### Supplied passage
=======
Lesson 0: Configuring your computer


In this lesson, you will set up a Python computing environment for scientific computing. There are two main ways people set up Python for scientific computing on their own machine.

  1. By downloading and installing package by package with tools like apt-get, pip, etc.

  2. By downloading and installing a Python distribution that contains binaries of many of the scientific packages needed. One widely used distribution is from Anaconda.

In this class, we will use Anaconda, with its associated package manager, conda. It has become the de facto package manager/distribution for scientific use.

macOS users: Install Command Line Tools

If you are using macOS, you should install Command Line Tools. This is a set of utilities, such as compilers and (most importantly for this bootcamp) Git. You could install it along with the very bloated software XCode, but we will not do that to save on the ≈35 GB of disk space that XCode will consume.

To install Command Line Tools, open the Terminal application. It is typically in the /Applications/Utilities folder. Otherwise, hit ⌘-space bar and type terminal in the search box, and select the Terminal Application. Once you have a prompt in the Terminal application, type

xcode-select --install

and hit enter. You will be prompted for the installation, and you should go ahead with it. It may take several minutes for the installation to complete.

Windows users: Install Git and Chrome or Firefox

We will be using JupyterLab in the workshop. It is browser-based, and Chrome, Firefox, and Safari are supported. Microsoft Edge is not. Therefore, if you are a Windows user, you need to be sure you have either Chrome of Firefox installed.

Git is installed on Macs with XCode. For Windows users, you need to install Git. You can do this by following the instructions here.

Downloading and installing Anaconda

If you already have Anaconda installed on your machine, you can skip this step.

Downloading and installing Anaconda is simple.

  1. Go to the Anaconda’s download page and click the Download button.

  2. Follow the on-screen instructions for installation. While doing so, be sure that Anaconda is installed in your home directory (which is the default), not in root.

That’s it! After you do that, you will have a functioning Python distribution.
=======
### Source data
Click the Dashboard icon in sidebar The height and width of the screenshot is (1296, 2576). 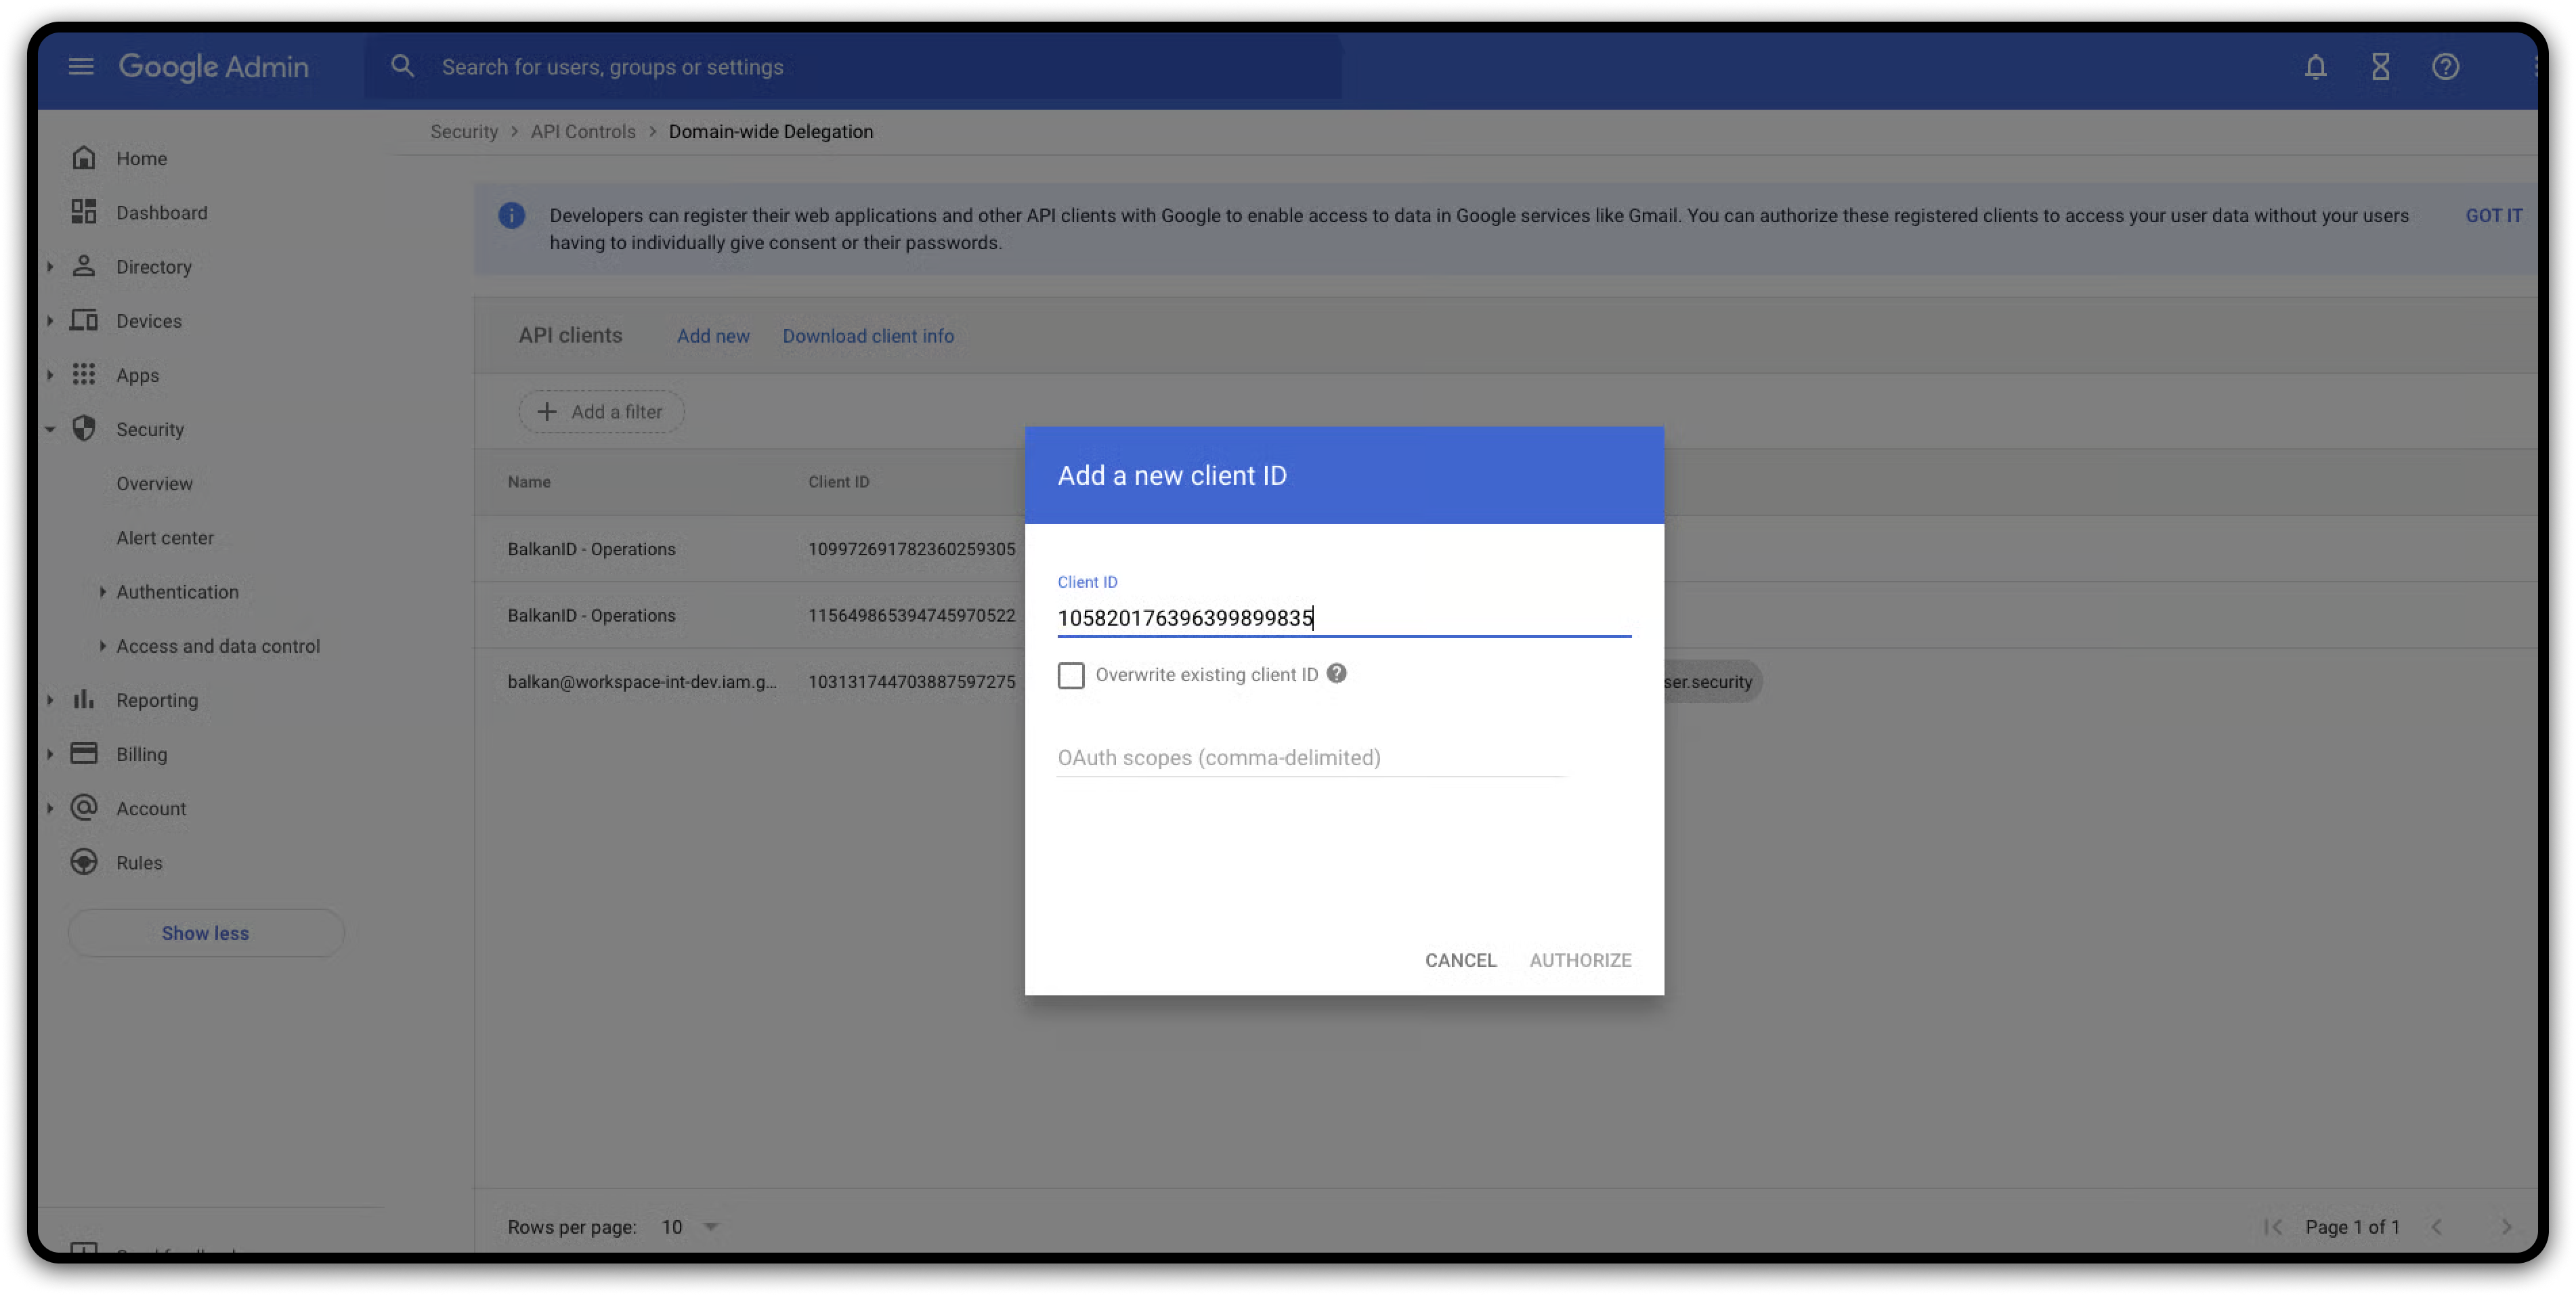tap(84, 212)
=======
### Task to carry out
Can you copy everything from "We will be using" down to "the instructions here.", word for word, from the lesson on setting up a computer for Python?

### Correct answer
We will be using JupyterLab in the workshop. It is browser-based, and Chrome, Firefox, and Safari are supported. Microsoft Edge is not. Therefore, if you are a Windows user, you need to be sure you have either Chrome of Firefox installed.

Git is installed on Macs with XCode. For Windows users, you need to install Git. You can do this by following the instructions here.